The wealth management sector is waking up to the reality that in a matter of days, if not weeks, capital gains tax rates will rise significantly at state and federal level. As a result, combined state and federal CGT burdens could approach 60 per cent in New York and California, reports say.
Lawmakers in the state of Washington have voted to push up capital gains tax rate on the sale of bonds and stocks over $250,000. At the national US level, wealth advisors are bracing for a CGT hike. Reports of leaked White House proposals hit US equities yesterday.
The Washington state measure passed on a 52-46 vote in the House after nearly two hours of debate in the Democratic-led chamber (source: Associated Press, April 22).

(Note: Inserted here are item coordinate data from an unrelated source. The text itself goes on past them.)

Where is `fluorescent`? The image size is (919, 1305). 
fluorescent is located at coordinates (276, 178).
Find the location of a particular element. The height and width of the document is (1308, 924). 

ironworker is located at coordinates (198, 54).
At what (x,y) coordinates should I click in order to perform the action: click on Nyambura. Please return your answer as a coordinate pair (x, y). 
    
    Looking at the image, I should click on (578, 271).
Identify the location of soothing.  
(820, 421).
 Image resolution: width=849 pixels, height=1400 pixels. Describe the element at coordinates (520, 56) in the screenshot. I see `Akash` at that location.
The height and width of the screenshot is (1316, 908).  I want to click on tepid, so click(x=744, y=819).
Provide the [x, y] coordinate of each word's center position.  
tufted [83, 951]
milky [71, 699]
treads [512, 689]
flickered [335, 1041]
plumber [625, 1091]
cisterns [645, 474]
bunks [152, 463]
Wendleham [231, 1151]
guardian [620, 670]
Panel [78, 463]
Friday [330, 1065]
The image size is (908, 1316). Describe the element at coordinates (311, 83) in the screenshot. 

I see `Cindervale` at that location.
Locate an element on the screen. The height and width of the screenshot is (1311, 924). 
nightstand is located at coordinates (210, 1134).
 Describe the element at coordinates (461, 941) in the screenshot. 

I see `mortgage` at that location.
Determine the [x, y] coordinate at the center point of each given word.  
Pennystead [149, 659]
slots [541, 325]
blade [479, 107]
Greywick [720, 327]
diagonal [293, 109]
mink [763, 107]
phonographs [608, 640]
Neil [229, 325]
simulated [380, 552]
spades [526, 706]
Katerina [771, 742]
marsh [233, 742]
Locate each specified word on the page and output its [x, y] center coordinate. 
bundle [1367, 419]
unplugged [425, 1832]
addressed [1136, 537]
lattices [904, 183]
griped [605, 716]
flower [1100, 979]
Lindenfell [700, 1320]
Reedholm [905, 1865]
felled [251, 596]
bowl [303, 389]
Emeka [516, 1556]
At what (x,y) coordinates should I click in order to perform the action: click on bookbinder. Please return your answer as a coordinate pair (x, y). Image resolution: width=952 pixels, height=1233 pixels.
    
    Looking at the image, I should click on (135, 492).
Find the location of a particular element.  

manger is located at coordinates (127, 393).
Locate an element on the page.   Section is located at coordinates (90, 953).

At a time when lawmakers in Washington DC and the Biden administration are eyeing a big hike to CGT, the state of Washington’s vote adds to worries about a rising tide of taxes on the “rich”. Elsewhere, Bloomberg and others reported that Biden administration officials leaked that they will soon propose raising the federal tax on capital gains to 43.4 per cent from a top rate of 23.8 per cent.
US equities fell sharply on the stories of a possible big CGT move. The S&P 500 index was down 0.92 per cent yesterday; the Dow Jones Industrial Average fell 0.94 per cent; and the Nasdaq Composite Index was also down 0.94 per cent.
Unnamed sources told Bloomberg that the administration wants to impose CGT on taxpayers who earn more than $1 million at the personal income tax rate, which he also wants to raise to 39.6 per cent from 37 per cent. With some states also imposing CGT on gains, such as the 13.3 per cent rate in California and 11.85 per cent in New York – it means that the coastal financial powerhouses might have rates approaching 60 per cent in total.
Rockefeller Global Family Office said that such CGT hikes might encourage investors to take their funds out of the market.
“If the 43.4 per cent rate becomes a reality, it will likely trigger an exodus from some of the biggest market cap stocks as many investors will likely seek to lock in their capital gains at the existing rate before year end. It raises the question on whether lawmakers will make the higher capital gains tax rate retroactive to some point in 2021 in order to maximize the tax revenue,” Jimmy Chang, chief investment officer, Rockefeller Global Family Office, said.
“It feels like we are watching a negotiation in real time. The proposed increase is exactly in line with President Biden’s campaign platform, but it’s unclear how much traction it will receive. Unlike income taxes, capital gains are elective," Joe Roberts, managing director and head of wealth strategy, Rockefeller Capital Management, said.
“It is difficult to predict how much revenue will be produced by this increase, and without tangible evidence that it will materially increase inflows, the cooling effect it will have on markets and capital transactions will be a real hurdle. It is possible - maybe even likely - that the Biden Administration is anchoring for a more moderate increase, like the 24.2 per cent bracket that has been proposed in the past," Roberts added.
Advisors have told Family Wealth Report that they expect some rises to income and capital gains taxes, as well as reversing the doubling of estate tax exemptions introduced under the Trump administration. When the Democrats won control of Congress after the Georgia state election run-offs, it added to one of the busiest estate and tax planning seasons advisors have seen in years.
Another worry, for institutional investors for example, is a potential hike to corporate tax rates, according to RBC Wealth Management.
“One of the biggest sources of angst among equity institutional investors is the prospect that US corporate taxes could increase, according to an RBC Capital Markets survey. Such tax hikes are included in the infrastructure bill proposed by President Joe Biden. Concerns about this have even overshadowed the potential benefits of the sweeping $2 trillion, multiyear infrastructure package,” RBC said.
Earlier this week, a tax and migration advisor told this news service that he predicts the number of Americans seeking to renounce their citizenship and leave the US will rise "dramatically", with tax hikes playing an important role in those decisions.
Large rises in the assets of some of the richest people in the US - such as tech and aerospace tycoon Elon Musk or Amazon's Jeff Bezos - have fueled debate about tax hikes on those perceived to have profited from changes to the economy, as well as from the lockdowns that have forced consumers to shop and get their entertainment online. Central bank quantitative easing has arguably also added to wealth inequality.